On judicial review, the applicant argued that the absolute liability rule was outside the statutory authority of the Commission. Swinton J. held that the Commission had jurisdiction to implement the rule and that the rule was reasonable.

The applicant noted that in other cases, courts had implied a defence of due diligence into statutory offences. These were inapposite, however:
[26]      The cases on which the applicant relies are not directly applicable.  In those cases, the courts were engaged in an exercise of statutory interpretation, applying the presumption of strict liability from Sault Ste. Marie and interpreting the applicable statute to determine whether that presumption was rebutted.  They were not dealing with the scope of an administrative tribunal’s authority to make rules.
There was no doubt here that the Commission had the authority to enact a rule in respect of doping. That being so, the application of the presumption against absolute liability was really a matter for the Commission in developing the rule. It went to the reasonableness of the rule rather than to the authority to adopt it:
[33]      The Commission emphasized that the use of performance enhancing drugs in horse racing strikes at the integrity of racing and undermines public confidence, with a negative effect on track attendance and wagering.   The Commission discussed the difficulties of enforcement and concluded that a strict liability regime was not effective on a systemic level, and doping cases had been on the increase.  The Commission observed that it is easy for a trainer or owner to testify that he or she took reasonable steps to safeguard the medication in question, and it is very difficult to prove in a particular case that the individual is lying.
[34]      The Commission was of the opinion that a due diligence test would protect too many people who deliberately administer performance enhancing substances to their horses.  While the approach may be harsh in an individual case, the Commission noted that due diligence is taken into account when assessing the appropriate penalty.
[35]      In my view, the absolute liability rule, while harsh, is reasonably justified in the public interest to protect horse racing for the reasons set out in the Commission’s decision.  As the Court of Appeal noted in Sudbury Downs at para. 49, the Commission, when acting in the public interest, considers the interest of horse racing generally.

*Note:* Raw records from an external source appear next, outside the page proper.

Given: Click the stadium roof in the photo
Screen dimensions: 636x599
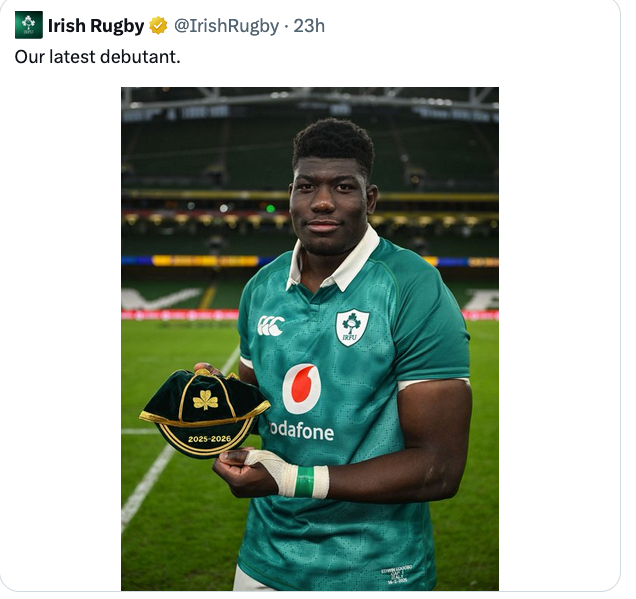Looking at the screenshot, I should pyautogui.click(x=310, y=103).
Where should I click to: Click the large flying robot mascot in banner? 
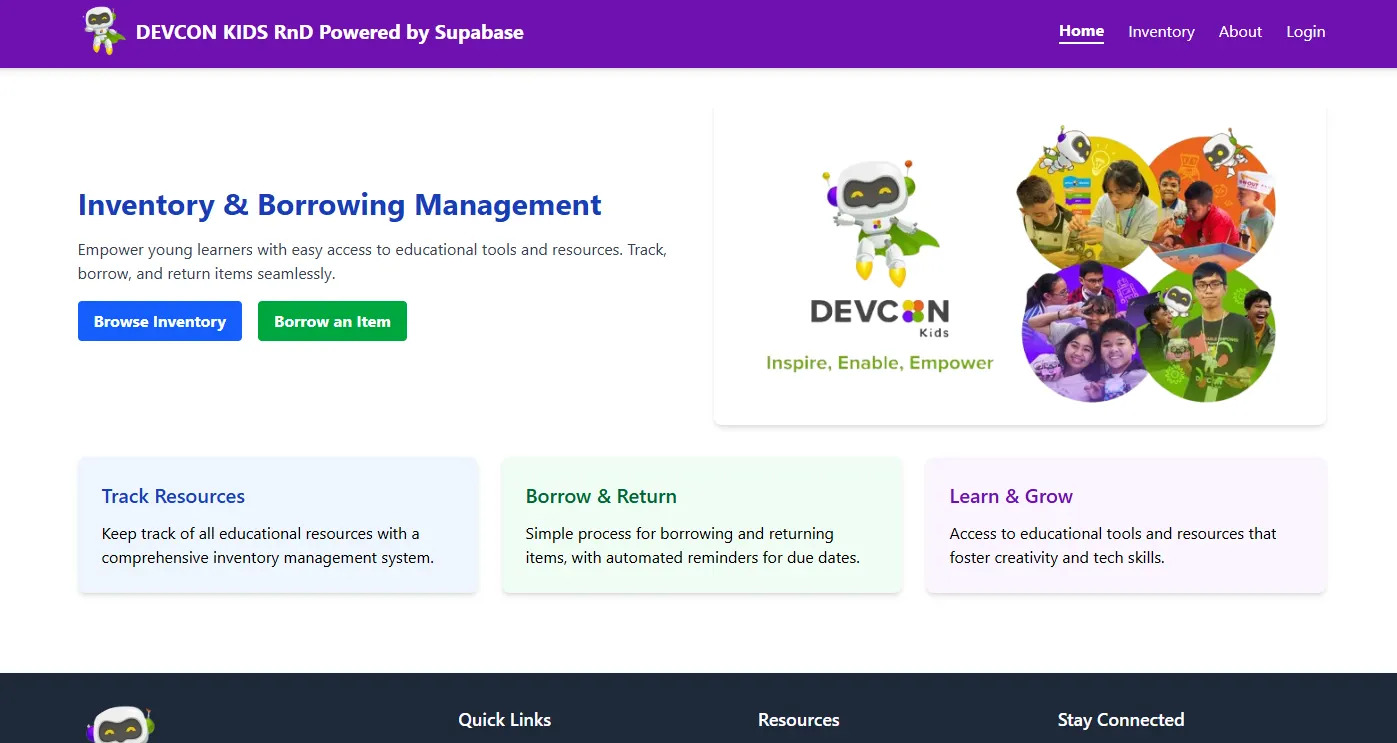coord(878,220)
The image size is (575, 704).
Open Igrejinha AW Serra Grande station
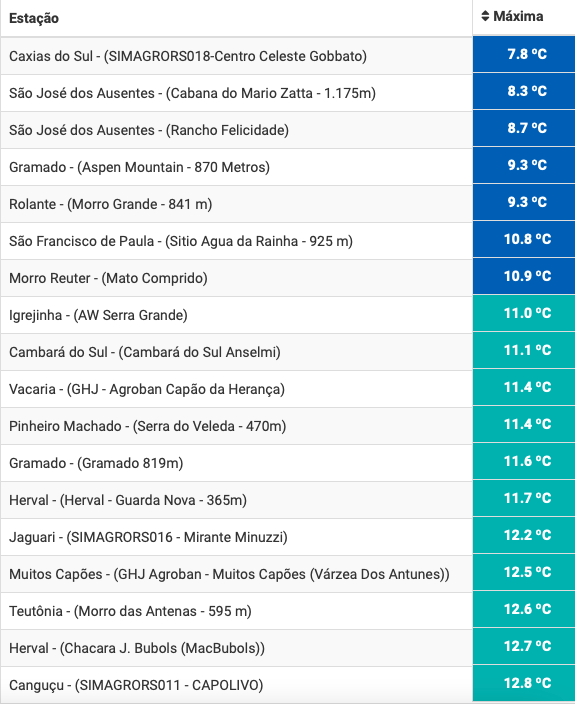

Swinton J.'s analysis is convincing, both on the merits and analytically. As she pointed out, the applicant was asking her to lay down a general principle that absolute liability rules cannot be enacted by administrative bodies unless there is express statutory authority to do so. This principle would doubtless be attractive to those who would apply the ordinary principles of statutory interpretation to the decisions of administrative bodies. For those of us who favour a deferential approach, however, this principle is only one of many which an administrative body should take into account in formulating policy.